[Dataset entries]
==============================

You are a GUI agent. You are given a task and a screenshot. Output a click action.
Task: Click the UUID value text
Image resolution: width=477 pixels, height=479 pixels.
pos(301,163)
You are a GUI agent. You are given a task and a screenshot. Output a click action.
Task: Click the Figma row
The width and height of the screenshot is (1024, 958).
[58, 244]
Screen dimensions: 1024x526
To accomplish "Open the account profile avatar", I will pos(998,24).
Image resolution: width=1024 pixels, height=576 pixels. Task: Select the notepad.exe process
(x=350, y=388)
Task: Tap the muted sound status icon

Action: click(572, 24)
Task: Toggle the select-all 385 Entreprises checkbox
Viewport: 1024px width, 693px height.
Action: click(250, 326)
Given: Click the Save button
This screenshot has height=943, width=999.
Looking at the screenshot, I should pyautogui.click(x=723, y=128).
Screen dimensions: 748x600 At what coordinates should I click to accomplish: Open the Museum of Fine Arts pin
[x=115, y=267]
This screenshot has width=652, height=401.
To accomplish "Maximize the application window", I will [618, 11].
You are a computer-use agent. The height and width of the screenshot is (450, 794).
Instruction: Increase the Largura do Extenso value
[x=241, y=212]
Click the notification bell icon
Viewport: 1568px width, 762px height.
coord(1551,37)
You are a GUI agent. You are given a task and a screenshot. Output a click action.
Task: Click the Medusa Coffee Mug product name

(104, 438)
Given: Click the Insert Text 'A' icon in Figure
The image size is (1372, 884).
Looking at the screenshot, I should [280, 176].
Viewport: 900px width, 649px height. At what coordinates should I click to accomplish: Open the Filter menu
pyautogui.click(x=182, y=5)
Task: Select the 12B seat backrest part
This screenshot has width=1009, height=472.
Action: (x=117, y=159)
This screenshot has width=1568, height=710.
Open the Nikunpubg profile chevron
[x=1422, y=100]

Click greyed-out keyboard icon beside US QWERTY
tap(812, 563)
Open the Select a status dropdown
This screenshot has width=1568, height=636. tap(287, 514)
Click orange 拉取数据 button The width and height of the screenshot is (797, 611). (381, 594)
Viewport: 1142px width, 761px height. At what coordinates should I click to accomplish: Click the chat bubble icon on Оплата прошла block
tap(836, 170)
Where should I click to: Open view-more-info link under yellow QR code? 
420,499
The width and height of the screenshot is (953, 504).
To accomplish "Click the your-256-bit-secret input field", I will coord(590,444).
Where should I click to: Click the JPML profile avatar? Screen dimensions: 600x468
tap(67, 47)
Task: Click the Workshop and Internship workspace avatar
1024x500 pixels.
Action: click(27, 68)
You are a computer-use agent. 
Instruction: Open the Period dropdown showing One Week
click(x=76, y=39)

==============================

> _Prompt_
Give back the data above, repeating every record exactly.

> _Answer space_
You are a GUI agent. You are given a task and a screenshot. Output a click action.
Task: Click the UUID value text
Image resolution: width=477 pixels, height=479 pixels.
pos(301,163)
You are a GUI agent. You are given a task and a screenshot. Output a click action.
Task: Click the Figma row
The width and height of the screenshot is (1024, 958).
[58, 244]
Screen dimensions: 1024x526
To accomplish "Open the account profile avatar", I will pos(998,24).
Image resolution: width=1024 pixels, height=576 pixels. Task: Select the notepad.exe process
(x=350, y=388)
Task: Tap the muted sound status icon

Action: click(572, 24)
Task: Toggle the select-all 385 Entreprises checkbox
Viewport: 1024px width, 693px height.
Action: click(250, 326)
Given: Click the Save button
This screenshot has height=943, width=999.
Looking at the screenshot, I should pyautogui.click(x=723, y=128).
Screen dimensions: 748x600 At what coordinates should I click to accomplish: Open the Museum of Fine Arts pin
[x=115, y=267]
This screenshot has width=652, height=401.
To accomplish "Maximize the application window", I will [618, 11].
You are a computer-use agent. The height and width of the screenshot is (450, 794).
Instruction: Increase the Largura do Extenso value
[x=241, y=212]
Click the notification bell icon
Viewport: 1568px width, 762px height.
coord(1551,37)
You are a GUI agent. You are given a task and a screenshot. Output a click action.
Task: Click the Medusa Coffee Mug product name

(104, 438)
Given: Click the Insert Text 'A' icon in Figure
The image size is (1372, 884).
Looking at the screenshot, I should [280, 176].
Viewport: 900px width, 649px height. At what coordinates should I click to accomplish: Open the Filter menu
pyautogui.click(x=182, y=5)
Task: Select the 12B seat backrest part
This screenshot has width=1009, height=472.
Action: (x=117, y=159)
This screenshot has width=1568, height=710.
Open the Nikunpubg profile chevron
[x=1422, y=100]

Click greyed-out keyboard icon beside US QWERTY
tap(812, 563)
Open the Select a status dropdown
This screenshot has width=1568, height=636. tap(287, 514)
Click orange 拉取数据 button The width and height of the screenshot is (797, 611). (381, 594)
Viewport: 1142px width, 761px height. At what coordinates should I click to accomplish: Click the chat bubble icon on Оплата прошла block
tap(836, 170)
Where should I click to: Open view-more-info link under yellow QR code? 
420,499
The width and height of the screenshot is (953, 504).
To accomplish "Click the your-256-bit-secret input field", I will coord(590,444).
Where should I click to: Click the JPML profile avatar? Screen dimensions: 600x468
tap(67, 47)
Task: Click the Workshop and Internship workspace avatar
1024x500 pixels.
Action: click(27, 68)
You are a computer-use agent. 
Instruction: Open the Period dropdown showing One Week
click(x=76, y=39)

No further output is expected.